Charles Grier Sellers (nasceu em 9 de setembro de 1923, em Charlotte, Carolina do Norte – faleceu em 23 de setembro de 2021, em Berkeley, Califórnia), foi historiador cujo trabalho sobre os Estados Unidos no início do século XIX ajudou a derrubar o consenso do pós-guerra de que a democracia e o capitalismo se desenvolveram em paralelo, ao demonstrar que, na verdade, eles estavam mais frequentemente em conflito.
Filho de um jovem fazendeiro da Carolina que se tornou executivo do petróleo, o Dr. Sellers se inspirou na ascensão material de sua própria família, ao mesmo tempo em que idealizava a vida que eles — e os Estados Unidos — haviam deixado para trás e criticava duramente o estilo de vida capitalista competitivo e mercantilizado que os subjugava. “O capitalismo mercantiliza e explora toda a vida, concluo com base na minha vida e em tudo o que posso aprender”, disse ele em uma conferência em 1994.
Tal linguagem frequentemente levava o Dr. Sellers a ser rotulado de marxista. Ele não era, mas era um radical, tanto em seus escritos quanto em sua política — especialmente durante a década de 1960 na Universidade da Califórnia, Berkeley, onde passou a maior parte de sua carreira.

No livro mais conhecido do Dr. Sellers, ele argumentou que a rápida expansão do capital e da indústria no século XIX fez mais do que apenas criar uma nova economia; ela alterou tudo, incluindo a maneira como as pessoas adoravam, dormiam e até faziam sexo.
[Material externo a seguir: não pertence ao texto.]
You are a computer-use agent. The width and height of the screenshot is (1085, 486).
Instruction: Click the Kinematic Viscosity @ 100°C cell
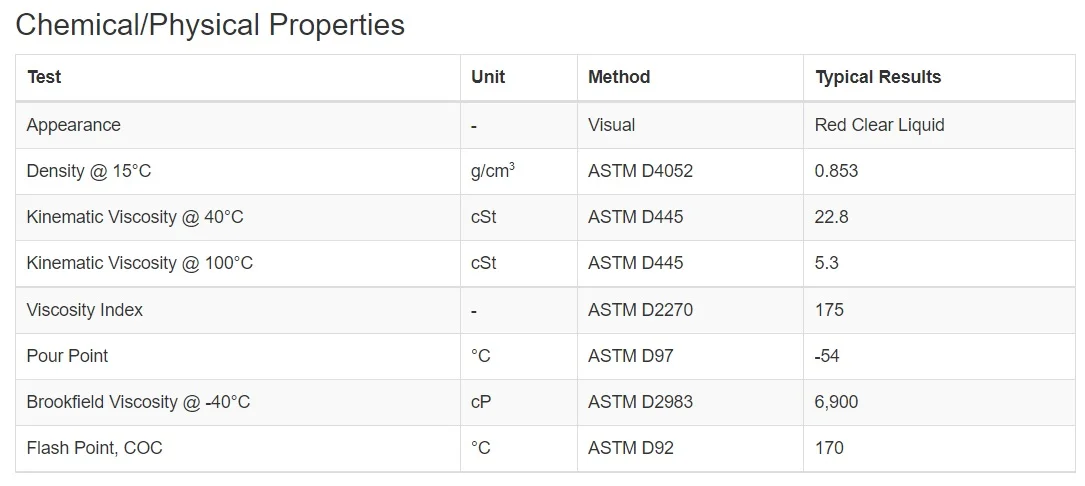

Ele ficou mais conhecido por seu livro “A Revolução do Mercado: América Jacksoniana, 1815-1846”, publicado em 1991, no qual argumentava que a rápida expansão do capital e da indústria durante aquele período fez mais do que apenas criar uma nova economia; alterou tudo, inclusive a maneira como as pessoas adoravam, dormiam e até faziam sexo.
Tais mudanças, ele afirmou, eram em grande parte indesejáveis, e a reação apaixonada da maioria dos americanos consolidou-se na ascensão de Andrew Jackson, que como presidente enfrentou as elites costeiras, mais notoriamente em seu veto ao Segundo Banco dos Estados Unidos em 1832.
O Dr. Sellers detestava o sentimento pró-escravidão de Jackson e as políticas de remoção de indígenas. Mas ele argumentava que o principal objeto do ódio dos jacksonianos não eram os negros ou os nativos americanos, mas o capitalismo e seus benfeitores. Ele também demonstrou que, ao final de seu segundo mandato, o movimento de Jackson, dilacerado por contradições internas e cooptado por interesses financeiros, havia praticamente entrado em colapso.
“Ele via os jacksonianos como a última grande expressão de uma sensibilidade democrática condenada a ser derrubada por uma sensibilidade burguesa capitalista”, disse Sean Wilentz, um historiador de Princeton cujo próprio livro, “The Rise of American Democracy: Jefferson to Lincoln” (2005), desenvolveu ainda mais vários dos temas do livro do Dr. Sellers.
O impacto do livro foi profundo, pelo menos na história acadêmica. Uma conferência em Londres, em 1994, foi dedicada a ele, e o conceito de revolução de mercado tornou-se parte integrante do firmamento do campo.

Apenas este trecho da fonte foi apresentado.